— Passage to read —
Config Drift Remediation (T2)

T2

Detect drift from baseline (file integrity, package versions, sysctl), classify, and either rollback automatically or open a case for review.

When to use You have an authoritative baseline (e.g. CIS, your own gold image) and want drift to surface as actionable findings, not noise.
What to notice
  • Branches on the agent's orchestration_result.classification — "approved-change" closes the finding; "unknown-drift" escalates with a containment plan.
  • Demonstrates {{stepN.result.field}} binding for downstream steps to read structured payloads.
  • Shows how a single playbook handles both "auto-correct trivial drift" and "page a human for serious drift" — same spec, different paths.
t2-drift-remediation.yaml click to expand
---
name: t2-drift-remediation
description: Tier-2 configuration-drift response. When the FIM (file integrity monitor) flags an unsanctioned change, classifies the change source (sanctioned automation vs unknown), checks for lateral spread to neighbour hosts, and pauses for operator approval before reverting.

— Record set —
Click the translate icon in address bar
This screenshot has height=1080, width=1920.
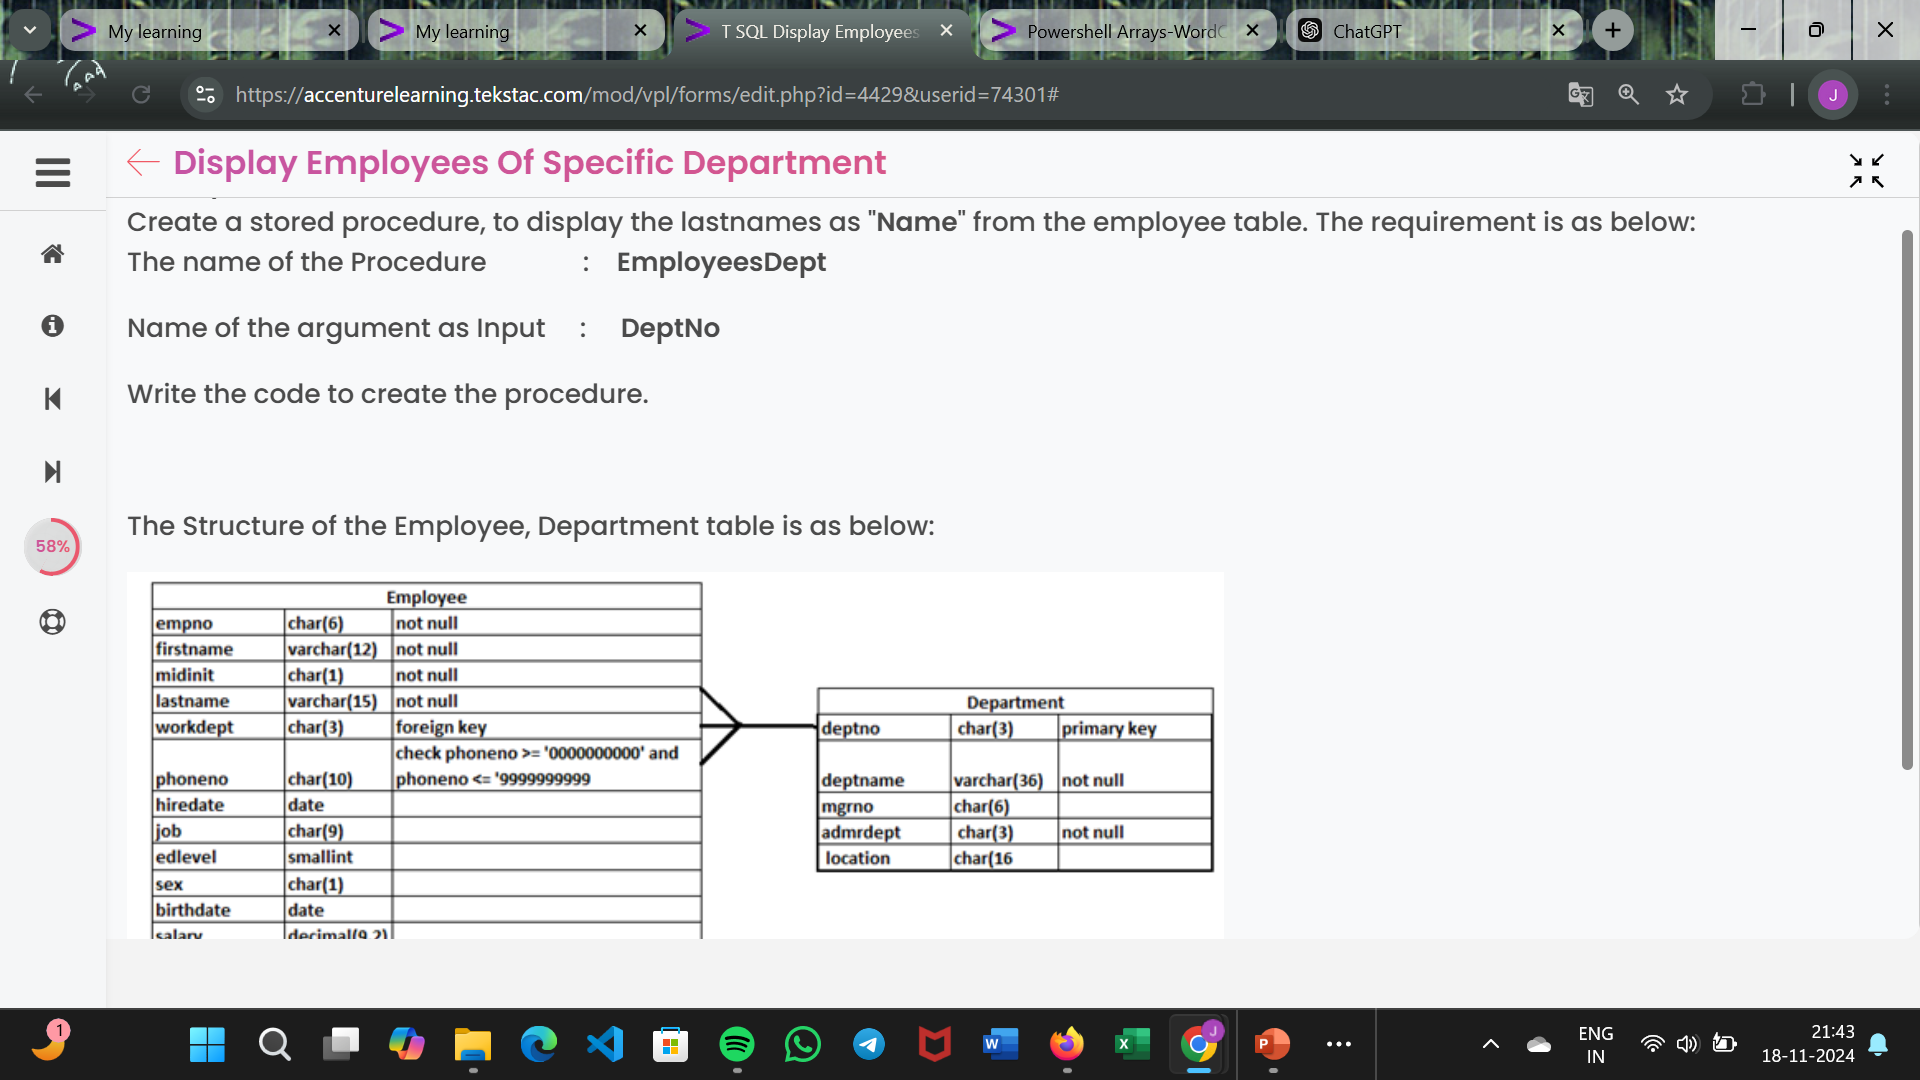pos(1580,94)
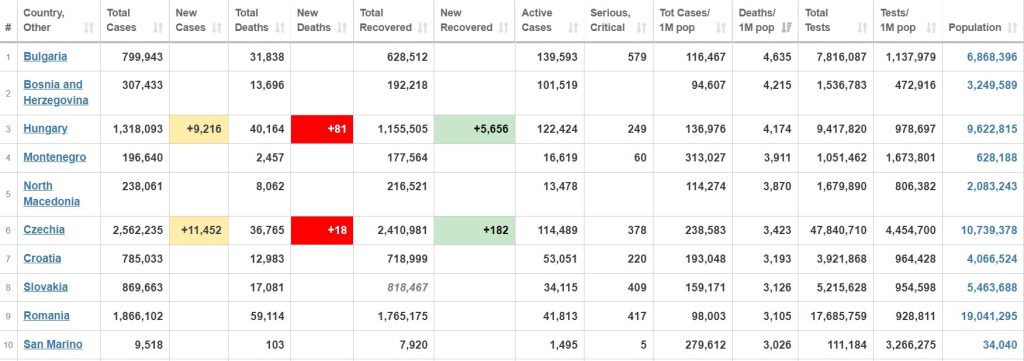Click the sort arrows icon beside Serious, Critical
This screenshot has width=1024, height=361.
(x=641, y=27)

— Required task 1 —
List every kind of drift from baseline that the page on config drift remediation says is detected.
— Required task 2 —
Pick up the page on config drift remediation after its last sentence and continue it in the same style.
The lines have no role in this exercise.

— Answer 1 —
file integrity, package versions, sysctl

— Answer 2 —
trigger:
  on: finding
  filter: "finding.agent == 'instance-integrity' && finding.severity in ['MEDIUM','HIGH','CRITICAL']"

inputs:
  host:
    type: string
    required: false
    default: ""
  finding_id:
    type: int
    required: false
    default: 0

defaults:
  timeout: 10m

steps:
  # 1. Source attribution. A FIM alert needs context: was this an
  #    ansible apply run, a package update from `unattended-upgrades`,
  #    a sysadmin SSH session, or something we don't recognise?
  - id: attribute
    agent: investigator
    node: "{{trigger.host}}"
    actions:
      - update_finding_status
      - set_finding_severity_override
      - add_finding_tag
      - link_run_to_finding
    prompt: |
      Attribute the FIM change for finding #{{trigger.finding_id}} on {{trigger.host}}.

      Pull from the finding:
        - changed_path (file or dir that drifted)
        - change_kind (created|modified|deleted|perms|owner)
        - sha256_before, sha256_after (if recorded)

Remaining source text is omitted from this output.